AIM OF THE TASK. All of the data is to be written out again exactly, without the pictures.

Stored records
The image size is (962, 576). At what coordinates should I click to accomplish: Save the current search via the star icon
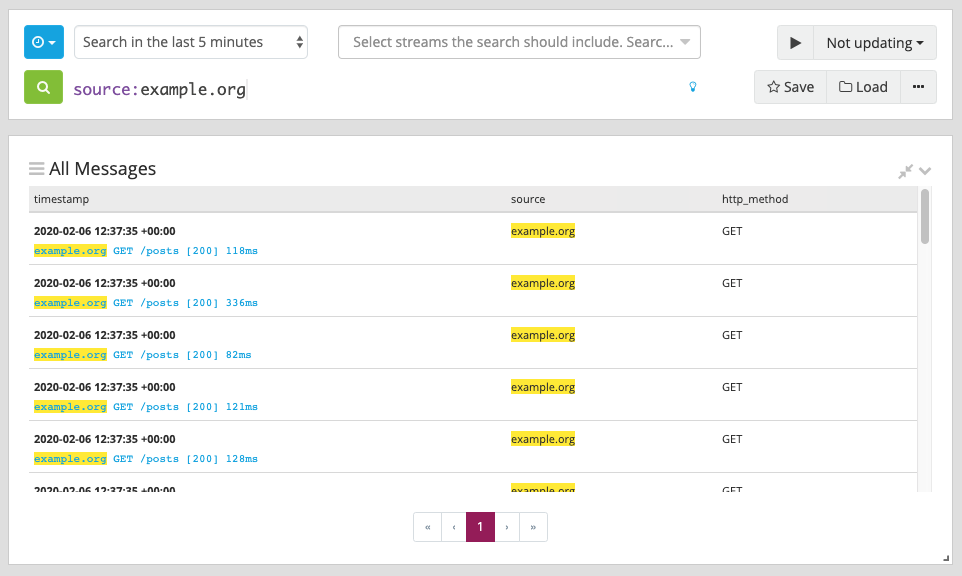[x=790, y=87]
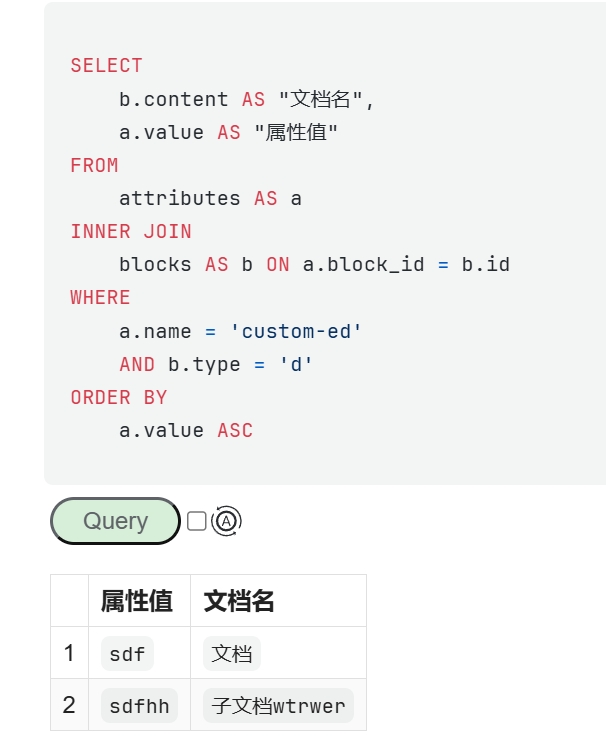This screenshot has width=606, height=749.
Task: Click the WHERE keyword in the code
Action: pos(100,297)
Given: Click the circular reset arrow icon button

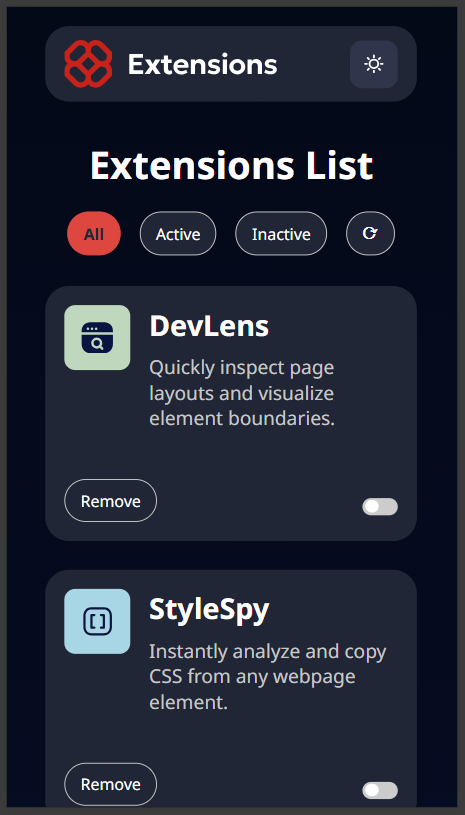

RESPONSE AREA.
The image size is (962, 576). At what coordinates should I click to accomplish: Save the current search via the star icon
[x=790, y=87]
This screenshot has width=606, height=749.
Task: Click the WHERE keyword in the code
Action: pos(100,297)
Given: Click the circular reset arrow icon button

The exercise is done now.